• [WHAT IS NEEDED] Output verbatim the lines beginning at the one that contains "You are a computer-use agent. The" and ending at the last line of the material, inclusive of both.

• [DATASET RECORDS]
[Start of Attachment]
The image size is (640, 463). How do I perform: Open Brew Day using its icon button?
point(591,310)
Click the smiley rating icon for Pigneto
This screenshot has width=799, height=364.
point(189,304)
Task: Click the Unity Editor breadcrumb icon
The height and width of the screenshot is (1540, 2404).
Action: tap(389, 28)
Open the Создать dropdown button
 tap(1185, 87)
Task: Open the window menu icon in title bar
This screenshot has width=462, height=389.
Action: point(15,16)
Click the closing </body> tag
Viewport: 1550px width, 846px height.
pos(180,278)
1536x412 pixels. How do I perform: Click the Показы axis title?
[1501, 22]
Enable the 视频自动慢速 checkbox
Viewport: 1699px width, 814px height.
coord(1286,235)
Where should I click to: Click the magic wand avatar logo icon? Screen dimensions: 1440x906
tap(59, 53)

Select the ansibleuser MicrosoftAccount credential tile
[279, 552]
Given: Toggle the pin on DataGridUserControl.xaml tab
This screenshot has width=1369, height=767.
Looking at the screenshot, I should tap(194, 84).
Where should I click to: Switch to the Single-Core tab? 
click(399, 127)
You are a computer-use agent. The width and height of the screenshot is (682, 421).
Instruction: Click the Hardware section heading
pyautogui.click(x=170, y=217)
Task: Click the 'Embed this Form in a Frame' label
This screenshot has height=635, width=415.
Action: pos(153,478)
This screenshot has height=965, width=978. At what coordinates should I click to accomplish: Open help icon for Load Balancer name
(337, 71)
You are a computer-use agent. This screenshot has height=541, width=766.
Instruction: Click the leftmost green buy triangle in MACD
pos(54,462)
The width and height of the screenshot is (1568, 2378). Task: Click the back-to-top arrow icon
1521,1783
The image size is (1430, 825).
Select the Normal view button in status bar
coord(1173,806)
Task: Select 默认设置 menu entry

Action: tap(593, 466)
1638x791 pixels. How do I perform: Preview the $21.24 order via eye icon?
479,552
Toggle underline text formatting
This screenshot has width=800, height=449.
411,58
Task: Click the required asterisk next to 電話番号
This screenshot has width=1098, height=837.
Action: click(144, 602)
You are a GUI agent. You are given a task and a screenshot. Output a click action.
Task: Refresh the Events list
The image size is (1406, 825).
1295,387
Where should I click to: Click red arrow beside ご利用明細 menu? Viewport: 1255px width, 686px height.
[End of Attachment]
• [RESPONSE FOR THIS EXERCISE]
You are a computer-use agent. The width and height of the screenshot is (682, 421).
Instruction: Click the Hardware section heading
pyautogui.click(x=170, y=217)
Task: Click the 'Embed this Form in a Frame' label
This screenshot has height=635, width=415.
Action: pos(153,478)
This screenshot has height=965, width=978. At what coordinates should I click to accomplish: Open help icon for Load Balancer name
(337, 71)
You are a computer-use agent. This screenshot has height=541, width=766.
Instruction: Click the leftmost green buy triangle in MACD
pos(54,462)
The width and height of the screenshot is (1568, 2378). Task: Click the back-to-top arrow icon
1521,1783
The image size is (1430, 825).
Select the Normal view button in status bar
coord(1173,806)
Task: Select 默认设置 menu entry

Action: tap(593, 466)
1638x791 pixels. How do I perform: Preview the $21.24 order via eye icon?
479,552
Toggle underline text formatting
This screenshot has width=800, height=449.
411,58
Task: Click the required asterisk next to 電話番号
This screenshot has width=1098, height=837.
Action: click(144, 602)
You are a GUI agent. You are given a task and a screenshot. Output a click action.
Task: Refresh the Events list
The image size is (1406, 825).
1295,387
Where should I click to: Click red arrow beside ご利用明細 menu? Viewport: 1255px width, 686px height.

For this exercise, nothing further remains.